The calcium inhibitor SR33805 reduces intimal formation following injury of the porcine carotid artery
- 作者:Hainaud ; Patricia ; Bonneau ; Michel ; Pignaud ; Georges ; Sollier ; Claire Bal dit ; André ; Patrick ; et. al.
- 关键词:Calcium channel antagonist ; Smooth muscle cells migration ; Intimal proliferation ; Porcine carotid artery ; Animal model
- 刊名:Atherosclerosis
- 出版年:2001
- 期刊代码:28_00219150
- 类别:med
- 出版时间:February 1, 2001
- 卷:154
- 期:2
- 页码:301-308
- 文件大小:523 K
摘要
We studied the effect of SR33805, a calcium channel blocker, in vitro on the proliferation of vascular smooth muscle cells (SMC) stimulated by foetal calf serum, basic fibroblast growth factor and platelet derived growth factor, and in vivo with regard to SMC migration and proliferation which occurred following injury of the porcine carotid artery.

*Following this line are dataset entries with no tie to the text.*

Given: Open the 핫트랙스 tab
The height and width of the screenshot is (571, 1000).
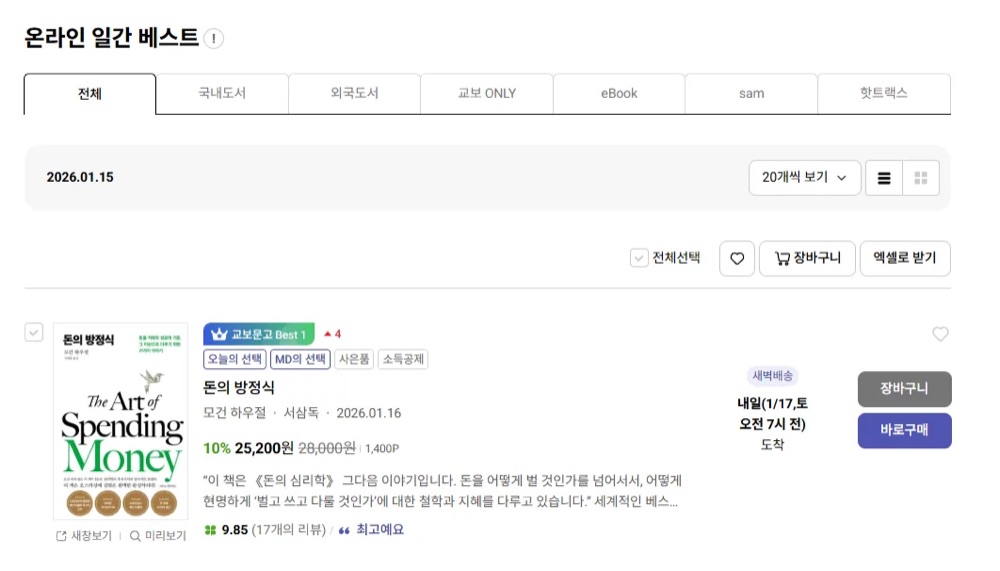Looking at the screenshot, I should tap(884, 93).
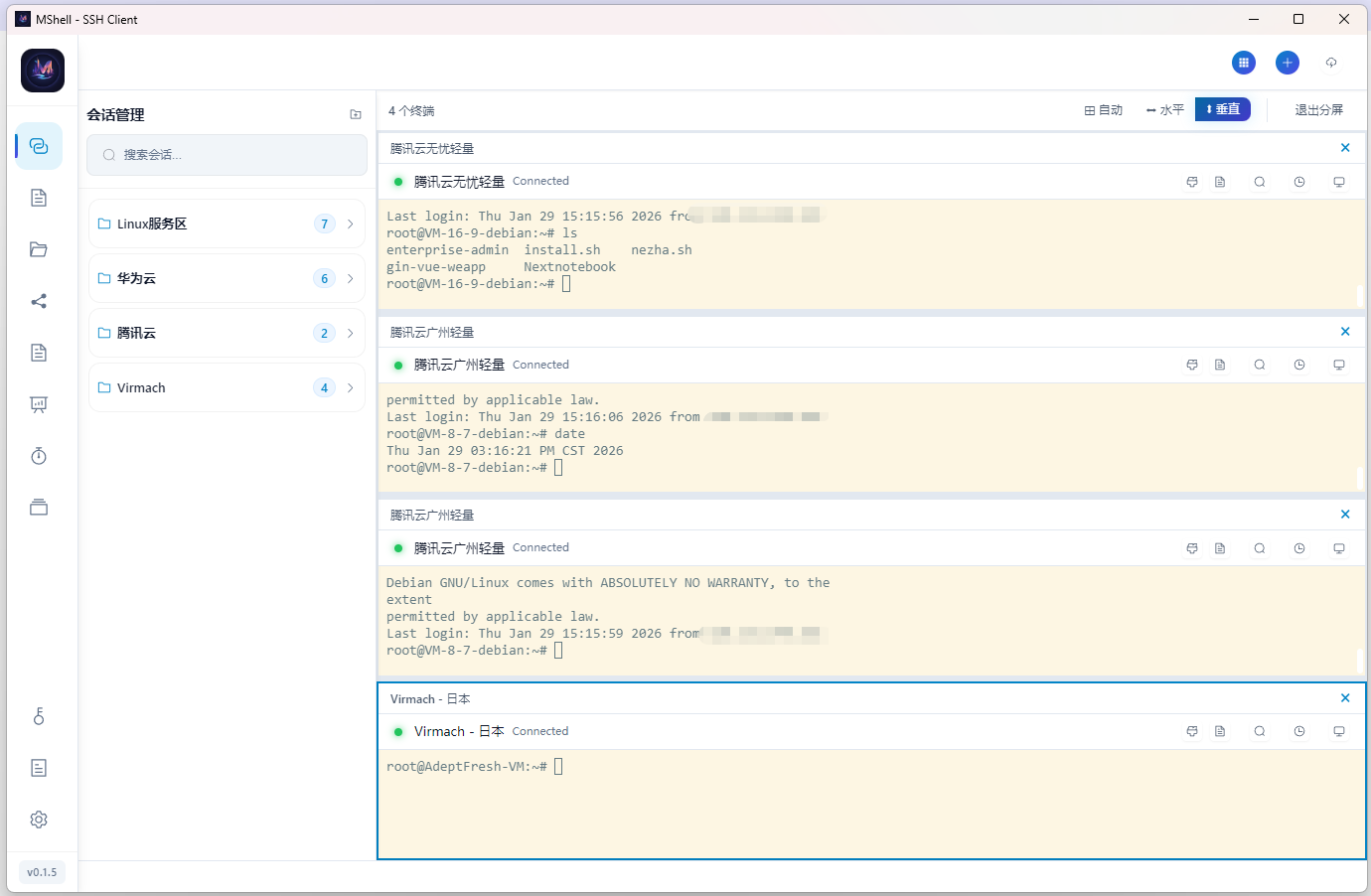Click the blue plus add button
This screenshot has width=1371, height=896.
(1287, 63)
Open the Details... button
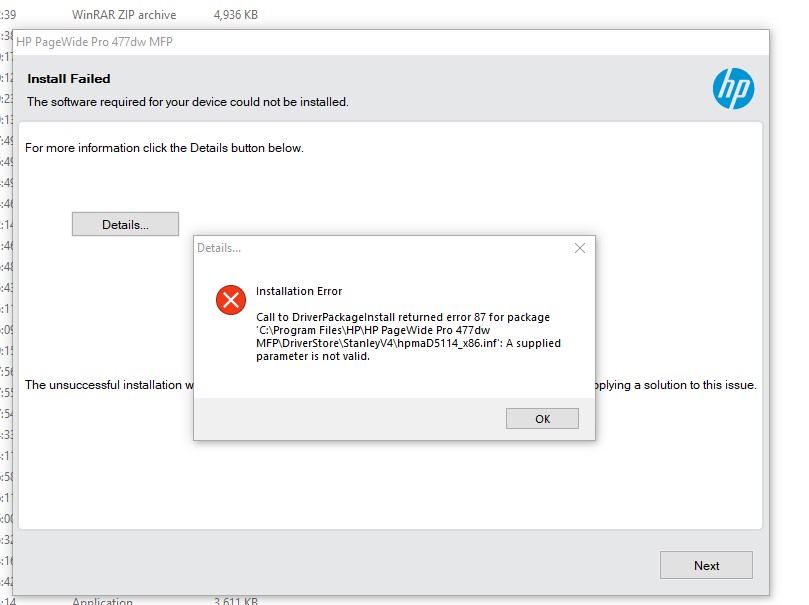Image resolution: width=809 pixels, height=605 pixels. coord(125,225)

The intimal lesion was induced by a silasten collar surgically positioned around the carotid artery and by a stenosis reducing blood flow by 50%for 30 days. Animals received SR33805 (5 mg/kg/day) 8 days before the induction of the lesion and up to 30 days after. In vitro, SR33805 inhibited in a dose-dependent manner growth factor-induced proliferation of SMC (0.20<IC50<0.46 μM). In vivo, SR33805 reduced the intima/media ratio of the cross sectional surface area (decrease of 60%, P<0.05) without affecting neointimal SMC density. The medial SMC density was 40%lower in treated than in control animals (upstream, P<0.05 and downstream to the stenosis, P<0.01). Thus, it appears that SR33805 significantly reduced intimal hyperplasia, which occurred after perivascular manipulation of the artery, an effect consistent with its in vitro proliferation inhibitory activity, suggesting that long-term treatment with SR33805 may reduce or delay SMC proliferation.